TEXT BLOCK START

Do I need a fire alarm? we hear you cry! It’s a fact of life that most businesses do.
Do I need a fire alarm is one of the most common questions we get asked. In a competitive world, protecting your business with fire alarms will never rank top of the ‘to do’ list. It’s not that you don’t care, it’s just that there are sales targets, costs to squeeze , deals to find, expansion plans . . . the list goes on. Installing or upgrading fire detection is something you’ll get around to one day.
However, putting off fire safety measurers puts your staff and premises at serious risk and could put you in breach of the law. In 2004, according to a UK government study, there were 33,400 fires in commercial buildings across England and Wales in which 38 people died and 1,300 were injured. Aside from the human tragedy, the overall cost was estimated at a staggering 2.5 billion pounds.
Some businesses require higher levels of fire protection because of their size, the material they handle or their trading activities. Question is, which fire alarm system is right for your needs?
The first step is to carry out a risk assessment. For instance, what’s the furthest anyone must travel to reach an exit? What about the building layout and the challenges of staircases, basements and narrow corridors? Could a fire cut off the sole means of escape?
Getting advice tailored to your premises from experts could be time well spent. It’s also worth browsing the UK government’s general advice on fire safety in the workplace, as well as the Regulatory Reform (Fire Safety) 2005 order.
Next, the legal position. The 2005 Fire Safety order is a complex document but it’s anchored on two key principles.
- Owners of companies and buildings must appoint a ‘responsible person’ to ensure compliance with the law and heighten awareness of fire protection.
- There must be ‘adequate’ means of detecting fire and raising the alarm.

TEXT BLOCK END
EXTRACTED MATERIAL START

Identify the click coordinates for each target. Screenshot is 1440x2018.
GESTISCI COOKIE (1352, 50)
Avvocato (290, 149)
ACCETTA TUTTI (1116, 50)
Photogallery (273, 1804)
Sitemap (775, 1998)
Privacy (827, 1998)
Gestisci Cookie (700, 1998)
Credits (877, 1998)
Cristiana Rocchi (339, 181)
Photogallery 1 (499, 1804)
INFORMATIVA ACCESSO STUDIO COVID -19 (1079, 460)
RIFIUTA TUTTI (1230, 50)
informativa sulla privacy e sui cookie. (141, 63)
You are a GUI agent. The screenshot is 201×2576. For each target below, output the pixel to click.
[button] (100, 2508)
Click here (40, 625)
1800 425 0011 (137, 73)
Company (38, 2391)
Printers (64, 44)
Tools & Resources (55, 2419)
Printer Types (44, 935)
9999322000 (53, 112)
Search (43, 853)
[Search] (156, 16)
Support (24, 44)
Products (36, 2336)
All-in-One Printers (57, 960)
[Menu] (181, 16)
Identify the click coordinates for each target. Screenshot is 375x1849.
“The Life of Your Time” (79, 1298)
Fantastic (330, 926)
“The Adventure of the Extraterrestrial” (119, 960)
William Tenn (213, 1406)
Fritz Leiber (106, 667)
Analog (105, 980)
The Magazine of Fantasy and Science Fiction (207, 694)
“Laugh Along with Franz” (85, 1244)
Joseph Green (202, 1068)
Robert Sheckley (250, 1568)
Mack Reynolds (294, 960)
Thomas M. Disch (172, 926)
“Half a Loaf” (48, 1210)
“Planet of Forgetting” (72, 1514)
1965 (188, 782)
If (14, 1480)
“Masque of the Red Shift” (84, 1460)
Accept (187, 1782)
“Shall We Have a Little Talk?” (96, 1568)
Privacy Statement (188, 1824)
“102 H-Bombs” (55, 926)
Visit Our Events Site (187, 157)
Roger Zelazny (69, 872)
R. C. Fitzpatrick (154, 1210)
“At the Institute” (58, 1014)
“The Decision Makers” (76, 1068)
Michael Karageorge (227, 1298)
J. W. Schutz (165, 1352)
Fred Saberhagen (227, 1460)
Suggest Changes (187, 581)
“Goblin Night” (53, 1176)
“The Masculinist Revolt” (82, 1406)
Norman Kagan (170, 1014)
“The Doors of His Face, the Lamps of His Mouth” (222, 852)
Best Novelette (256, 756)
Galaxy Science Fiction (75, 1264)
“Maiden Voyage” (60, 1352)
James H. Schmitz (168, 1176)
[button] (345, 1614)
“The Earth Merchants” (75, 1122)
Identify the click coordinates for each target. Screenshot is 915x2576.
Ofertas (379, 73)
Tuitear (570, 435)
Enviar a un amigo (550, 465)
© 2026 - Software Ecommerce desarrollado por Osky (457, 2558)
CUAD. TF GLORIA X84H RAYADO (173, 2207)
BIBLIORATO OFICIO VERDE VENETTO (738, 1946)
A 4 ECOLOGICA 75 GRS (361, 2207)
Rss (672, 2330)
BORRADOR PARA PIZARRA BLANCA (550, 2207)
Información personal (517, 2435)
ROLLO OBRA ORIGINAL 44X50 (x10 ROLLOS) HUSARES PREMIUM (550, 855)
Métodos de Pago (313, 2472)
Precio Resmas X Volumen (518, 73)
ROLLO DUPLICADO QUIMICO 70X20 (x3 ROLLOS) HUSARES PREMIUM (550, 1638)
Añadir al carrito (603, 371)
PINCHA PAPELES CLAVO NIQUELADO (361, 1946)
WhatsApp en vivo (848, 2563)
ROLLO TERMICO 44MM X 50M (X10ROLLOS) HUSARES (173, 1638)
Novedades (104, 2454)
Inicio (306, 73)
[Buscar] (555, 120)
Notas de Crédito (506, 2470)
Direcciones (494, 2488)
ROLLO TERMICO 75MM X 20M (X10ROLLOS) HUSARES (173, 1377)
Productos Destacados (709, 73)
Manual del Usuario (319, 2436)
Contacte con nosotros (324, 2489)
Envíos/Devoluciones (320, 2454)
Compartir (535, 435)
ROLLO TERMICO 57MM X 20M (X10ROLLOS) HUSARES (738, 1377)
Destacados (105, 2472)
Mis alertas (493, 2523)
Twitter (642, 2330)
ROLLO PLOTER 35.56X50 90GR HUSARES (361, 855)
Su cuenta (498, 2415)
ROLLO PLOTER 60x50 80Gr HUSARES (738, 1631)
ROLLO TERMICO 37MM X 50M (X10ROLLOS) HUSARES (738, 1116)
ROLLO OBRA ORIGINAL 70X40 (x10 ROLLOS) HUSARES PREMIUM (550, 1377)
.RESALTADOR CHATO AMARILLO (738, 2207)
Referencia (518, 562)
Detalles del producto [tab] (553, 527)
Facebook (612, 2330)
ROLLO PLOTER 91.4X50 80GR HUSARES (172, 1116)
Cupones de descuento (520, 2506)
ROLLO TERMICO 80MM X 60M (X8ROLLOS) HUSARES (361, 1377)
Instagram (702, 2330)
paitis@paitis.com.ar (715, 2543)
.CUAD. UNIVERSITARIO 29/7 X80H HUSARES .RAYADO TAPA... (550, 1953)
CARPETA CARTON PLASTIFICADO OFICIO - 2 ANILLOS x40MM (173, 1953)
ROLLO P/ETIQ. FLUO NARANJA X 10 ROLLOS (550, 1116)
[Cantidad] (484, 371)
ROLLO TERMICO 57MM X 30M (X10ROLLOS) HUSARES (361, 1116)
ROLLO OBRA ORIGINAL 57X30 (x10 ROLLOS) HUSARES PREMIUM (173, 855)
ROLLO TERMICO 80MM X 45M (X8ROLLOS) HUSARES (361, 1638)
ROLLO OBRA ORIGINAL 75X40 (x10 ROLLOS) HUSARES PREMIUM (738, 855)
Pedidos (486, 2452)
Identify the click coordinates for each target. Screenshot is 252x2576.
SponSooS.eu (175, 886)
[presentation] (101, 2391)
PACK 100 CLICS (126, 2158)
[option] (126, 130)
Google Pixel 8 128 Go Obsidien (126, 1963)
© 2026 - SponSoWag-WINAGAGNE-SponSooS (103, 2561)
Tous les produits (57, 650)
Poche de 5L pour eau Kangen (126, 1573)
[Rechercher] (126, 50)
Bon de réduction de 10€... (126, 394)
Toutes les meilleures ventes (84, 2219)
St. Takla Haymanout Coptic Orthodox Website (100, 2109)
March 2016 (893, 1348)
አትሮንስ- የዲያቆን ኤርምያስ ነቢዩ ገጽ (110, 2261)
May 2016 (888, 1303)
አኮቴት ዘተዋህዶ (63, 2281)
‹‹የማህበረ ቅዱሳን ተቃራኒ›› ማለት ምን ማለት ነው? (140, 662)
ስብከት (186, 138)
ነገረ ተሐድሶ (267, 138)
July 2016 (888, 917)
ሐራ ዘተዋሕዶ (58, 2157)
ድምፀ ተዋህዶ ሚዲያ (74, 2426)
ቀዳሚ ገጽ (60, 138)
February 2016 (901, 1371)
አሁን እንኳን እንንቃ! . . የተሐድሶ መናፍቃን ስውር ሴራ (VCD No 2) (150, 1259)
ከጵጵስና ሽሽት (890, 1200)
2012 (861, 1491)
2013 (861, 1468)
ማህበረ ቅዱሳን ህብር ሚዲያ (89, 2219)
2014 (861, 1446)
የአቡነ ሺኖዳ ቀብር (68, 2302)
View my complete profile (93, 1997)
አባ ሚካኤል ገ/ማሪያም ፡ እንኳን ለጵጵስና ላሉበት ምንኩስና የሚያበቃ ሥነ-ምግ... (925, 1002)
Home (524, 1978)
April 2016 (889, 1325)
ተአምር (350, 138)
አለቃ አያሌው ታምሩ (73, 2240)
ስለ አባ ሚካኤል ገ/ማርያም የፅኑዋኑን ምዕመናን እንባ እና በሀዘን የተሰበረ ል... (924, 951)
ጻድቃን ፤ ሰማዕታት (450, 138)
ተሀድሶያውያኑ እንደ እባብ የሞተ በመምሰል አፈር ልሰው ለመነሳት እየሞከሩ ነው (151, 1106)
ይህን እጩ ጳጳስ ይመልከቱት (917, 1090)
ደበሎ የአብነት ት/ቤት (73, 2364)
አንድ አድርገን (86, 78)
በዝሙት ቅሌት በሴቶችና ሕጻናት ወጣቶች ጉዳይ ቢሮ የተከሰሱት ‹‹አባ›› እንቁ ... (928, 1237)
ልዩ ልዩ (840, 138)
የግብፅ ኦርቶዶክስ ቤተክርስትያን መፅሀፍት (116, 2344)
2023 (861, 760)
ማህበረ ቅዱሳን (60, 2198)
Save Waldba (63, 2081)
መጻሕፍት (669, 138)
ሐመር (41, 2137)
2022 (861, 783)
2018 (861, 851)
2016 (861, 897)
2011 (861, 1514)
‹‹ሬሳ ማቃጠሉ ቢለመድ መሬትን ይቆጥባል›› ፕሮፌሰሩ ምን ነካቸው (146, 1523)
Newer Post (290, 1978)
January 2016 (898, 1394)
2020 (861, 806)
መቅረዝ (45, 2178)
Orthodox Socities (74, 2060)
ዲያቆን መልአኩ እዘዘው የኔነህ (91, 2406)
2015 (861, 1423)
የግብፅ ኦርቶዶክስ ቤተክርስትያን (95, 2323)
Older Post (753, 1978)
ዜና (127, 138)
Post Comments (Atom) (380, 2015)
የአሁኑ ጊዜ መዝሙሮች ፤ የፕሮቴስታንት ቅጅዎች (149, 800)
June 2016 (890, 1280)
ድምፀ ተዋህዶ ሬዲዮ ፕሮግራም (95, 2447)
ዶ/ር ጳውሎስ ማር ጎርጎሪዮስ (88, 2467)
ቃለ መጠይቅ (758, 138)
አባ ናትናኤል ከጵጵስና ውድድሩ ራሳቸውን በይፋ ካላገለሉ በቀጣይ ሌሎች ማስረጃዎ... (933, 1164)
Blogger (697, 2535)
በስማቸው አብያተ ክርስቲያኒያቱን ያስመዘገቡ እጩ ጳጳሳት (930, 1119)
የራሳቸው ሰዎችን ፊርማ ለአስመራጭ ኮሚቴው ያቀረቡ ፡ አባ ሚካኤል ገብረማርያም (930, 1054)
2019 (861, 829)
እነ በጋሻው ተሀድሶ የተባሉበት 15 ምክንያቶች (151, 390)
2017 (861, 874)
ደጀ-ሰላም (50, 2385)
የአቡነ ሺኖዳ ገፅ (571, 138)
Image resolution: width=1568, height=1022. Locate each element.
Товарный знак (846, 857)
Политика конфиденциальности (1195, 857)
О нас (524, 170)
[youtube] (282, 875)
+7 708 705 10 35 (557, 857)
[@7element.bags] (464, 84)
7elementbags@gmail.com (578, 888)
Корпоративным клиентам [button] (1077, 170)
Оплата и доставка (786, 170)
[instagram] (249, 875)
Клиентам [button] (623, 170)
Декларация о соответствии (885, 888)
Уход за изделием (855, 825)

EXTRACTED MATERIAL END

▶ _PROBLEMS AND TASKS_:
a: Which figures does the fire alarm article give from the 2004 UK government study?
b: Does the fire alarm article support each of these statements? Answer yes or no for each and quote the words that decide it.
(i) The 2004 study counted fires in commercial buildings in England and Wales.
(ii) The first step is to check the legal position.
(iii) Under the 2005 order, owners must appoint a ‘responsible person’.
c: Write the next part of the fire alarm article, following its last line.

▶ _SOLVED PROBLEMS_:
a:
- 33,400 fires in commercial buildings across England and Wales
- 38 people died
- 1,300 were injured
- an overall cost estimated at 2.5 billion pounds

b:
(i) Yes: "there were 33,400 fires in commercial buildings across England and Wales"
(ii) No: "The first step is to carry out a risk assessment."
(iii) Yes: "Owners of companies and buildings must appoint a ‘responsible person’"

c:
While a ‘responsible person’ could be you, it could also be a professional fire safety business. As for deciding what’s ‘adequate’, well, it all depends.
For a few employees, working in a small, single storey, open plan office, shouting ‘fire’ is probably fine providing there’s no loud equipment running. Remember, though, that fire spreads fast and exits can get cut off.
So for the vast majority of businesses sounding the alarm and fire detection needs to be more reliable and effective than shouting. There are three main methods to consider:
- Site alarms, so called because they’re often used on building sites. Typical examples include hand-turned gongs, air horns and even whistles.
- Wired or wireless break-glass alarms; these need to be installed to British Standard specifications. The number needed and their placement is crucial, as is a commissioning certificate to show fire inspectors.
- Automatic smoke and heat detectors, which work in various ways (ionisation, optical, heat or a combination) but are the surest method since they don’t depend on someone discovering a fire and must be fitted if a fire could start undetected and compromise an escape route.
All businesses accommodating people – B&B’s, pubs, hotels, boarding schools, conference rooms and hostels – will need to install automatic fire detection equipment. For residential care homes these should also normally be linked to an automatic 999 dialling system.
If this all sounds like a costly regulatory minefield then think about getting in touch with a professional fire protection business. Generally speaking, costs start from around a thousand pounds to install a fire alarm system depending on the size of your premises – it could be the best investment your business ever makes.